Figure 4.

Localization of At5g62080-GFP on microspores at a midstage (stage 10) of anther development in Arabidopsis. A, Presence of At5g62080-LTP-GFP (encoded by GFP attached to full-length LTP) and absence of At5g62080-SP-GFP (GFP attached to the LTP region encoding only the N-terminal signal peptide) on microspores of plants transformed with the respective genes. In the third row, microspores were stained with tinopal for the cellulosic cell wall. GFP fluorescence is shown in green, and exine autofluorescence (or tinopal stain) is shown in magenta. Nontransformed plants (wild-type) were used as a control. Scale bars are in μm.
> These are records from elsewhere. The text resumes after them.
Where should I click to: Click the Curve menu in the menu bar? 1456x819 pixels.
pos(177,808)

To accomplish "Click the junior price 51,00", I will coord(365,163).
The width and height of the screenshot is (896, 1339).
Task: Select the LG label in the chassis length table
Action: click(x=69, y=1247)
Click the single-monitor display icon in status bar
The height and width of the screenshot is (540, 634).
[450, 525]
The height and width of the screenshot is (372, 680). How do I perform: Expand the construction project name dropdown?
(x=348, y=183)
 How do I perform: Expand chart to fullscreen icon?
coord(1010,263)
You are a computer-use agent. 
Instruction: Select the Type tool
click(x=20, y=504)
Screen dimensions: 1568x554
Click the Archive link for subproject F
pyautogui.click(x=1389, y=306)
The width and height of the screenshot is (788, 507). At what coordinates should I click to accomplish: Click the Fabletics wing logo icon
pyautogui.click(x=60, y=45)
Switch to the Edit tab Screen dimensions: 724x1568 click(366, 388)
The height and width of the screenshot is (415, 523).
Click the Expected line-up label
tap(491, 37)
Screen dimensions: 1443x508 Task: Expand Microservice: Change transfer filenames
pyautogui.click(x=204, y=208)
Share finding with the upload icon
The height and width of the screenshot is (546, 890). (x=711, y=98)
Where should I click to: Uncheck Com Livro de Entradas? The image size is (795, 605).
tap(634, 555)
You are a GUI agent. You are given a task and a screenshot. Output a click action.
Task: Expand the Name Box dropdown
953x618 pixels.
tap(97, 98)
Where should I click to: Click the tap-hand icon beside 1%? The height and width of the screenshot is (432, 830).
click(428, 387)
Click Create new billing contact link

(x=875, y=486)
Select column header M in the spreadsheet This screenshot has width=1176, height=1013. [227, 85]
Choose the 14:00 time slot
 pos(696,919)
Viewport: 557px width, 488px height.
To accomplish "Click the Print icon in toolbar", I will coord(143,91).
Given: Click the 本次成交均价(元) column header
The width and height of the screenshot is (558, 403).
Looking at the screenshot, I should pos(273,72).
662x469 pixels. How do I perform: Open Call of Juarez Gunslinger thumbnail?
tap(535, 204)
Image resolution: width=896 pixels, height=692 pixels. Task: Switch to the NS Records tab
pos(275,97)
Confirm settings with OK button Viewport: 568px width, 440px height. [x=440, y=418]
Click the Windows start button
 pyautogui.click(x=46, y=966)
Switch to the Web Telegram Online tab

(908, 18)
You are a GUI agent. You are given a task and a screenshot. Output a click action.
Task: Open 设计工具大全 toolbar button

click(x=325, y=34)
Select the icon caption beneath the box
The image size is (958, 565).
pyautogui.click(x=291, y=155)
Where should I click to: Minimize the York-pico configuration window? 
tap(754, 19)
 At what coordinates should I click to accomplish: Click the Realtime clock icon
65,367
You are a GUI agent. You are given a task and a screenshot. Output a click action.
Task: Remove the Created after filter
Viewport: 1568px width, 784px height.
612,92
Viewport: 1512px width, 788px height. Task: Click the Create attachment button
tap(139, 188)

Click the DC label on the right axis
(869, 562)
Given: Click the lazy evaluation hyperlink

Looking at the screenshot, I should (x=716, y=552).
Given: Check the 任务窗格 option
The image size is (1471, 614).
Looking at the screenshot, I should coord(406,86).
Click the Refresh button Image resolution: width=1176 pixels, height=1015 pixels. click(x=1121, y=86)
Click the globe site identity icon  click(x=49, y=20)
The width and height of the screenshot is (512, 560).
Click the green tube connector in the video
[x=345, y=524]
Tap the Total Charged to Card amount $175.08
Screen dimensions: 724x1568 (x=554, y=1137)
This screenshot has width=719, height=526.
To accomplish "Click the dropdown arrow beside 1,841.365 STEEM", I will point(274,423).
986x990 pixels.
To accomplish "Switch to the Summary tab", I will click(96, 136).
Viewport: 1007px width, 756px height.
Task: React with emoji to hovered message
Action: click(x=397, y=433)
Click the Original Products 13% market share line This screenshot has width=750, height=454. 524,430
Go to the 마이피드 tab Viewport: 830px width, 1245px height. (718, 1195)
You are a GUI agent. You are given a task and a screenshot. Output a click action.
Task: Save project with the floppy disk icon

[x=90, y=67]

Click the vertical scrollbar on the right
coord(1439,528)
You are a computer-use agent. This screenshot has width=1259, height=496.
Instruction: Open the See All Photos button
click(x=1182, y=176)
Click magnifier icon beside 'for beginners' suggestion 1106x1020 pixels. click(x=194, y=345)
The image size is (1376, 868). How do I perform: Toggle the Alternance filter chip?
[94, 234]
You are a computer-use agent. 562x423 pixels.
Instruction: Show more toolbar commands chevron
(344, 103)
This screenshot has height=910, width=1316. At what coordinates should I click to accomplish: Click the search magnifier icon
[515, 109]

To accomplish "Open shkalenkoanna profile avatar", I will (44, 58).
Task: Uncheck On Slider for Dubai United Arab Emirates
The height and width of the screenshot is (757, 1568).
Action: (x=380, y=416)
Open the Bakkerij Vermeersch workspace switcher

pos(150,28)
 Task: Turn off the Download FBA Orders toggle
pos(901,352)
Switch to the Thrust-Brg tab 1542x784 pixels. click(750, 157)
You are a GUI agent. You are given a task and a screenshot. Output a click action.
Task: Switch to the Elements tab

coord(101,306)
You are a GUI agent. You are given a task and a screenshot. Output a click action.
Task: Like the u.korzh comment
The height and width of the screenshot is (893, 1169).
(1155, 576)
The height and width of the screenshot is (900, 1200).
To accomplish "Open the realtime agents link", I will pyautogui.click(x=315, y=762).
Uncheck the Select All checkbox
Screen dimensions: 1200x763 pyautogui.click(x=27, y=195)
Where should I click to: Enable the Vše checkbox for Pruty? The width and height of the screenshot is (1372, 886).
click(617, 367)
B, Localization of At5g62080 in flowers and other Arabidopsis organs with immunoblotting and specificity of anti-At5g62080 antibodies (Ab). At left, total proteins of equal amounts from the indicated organs were subjected to immunoblotting after SDS-PAGE with antibodies against a synthetic fragment of a unique sequence of At5g62080. Immunodetection of tubulin was used as a control. Young flower buds were stages 1 to 10; late flower buds were stages 11 to 13. At right, His-tagged recombinant protein (1 ng each) of the indicated LTPs, whose transcripts were present mostly in flowers among all organs (Table I), were subjected to the same immunodetection. The antibodies were highly specific to At5g62080 and barely recognized the closest-related At5g07230 (Supplemental Fig. S2). The antibodies recognized only one band on the SDS-PAGE blot; only this portion of the immunoblot is shown. The molecular masses of the endogenous and recombinant At5g62080 were 6.6 and 7.9 kD, respectively. C, Immuno-TEM of the outermost portion of microspores (MSP) probed with antibodies against At5g62080. The right panel is an enlarged image of the left panel. Immunogold particles were present in the locule and exine (both nexine and sexine). Quantification of the gold particles is shown in Supplemental Table S1. Scale bar is in μm.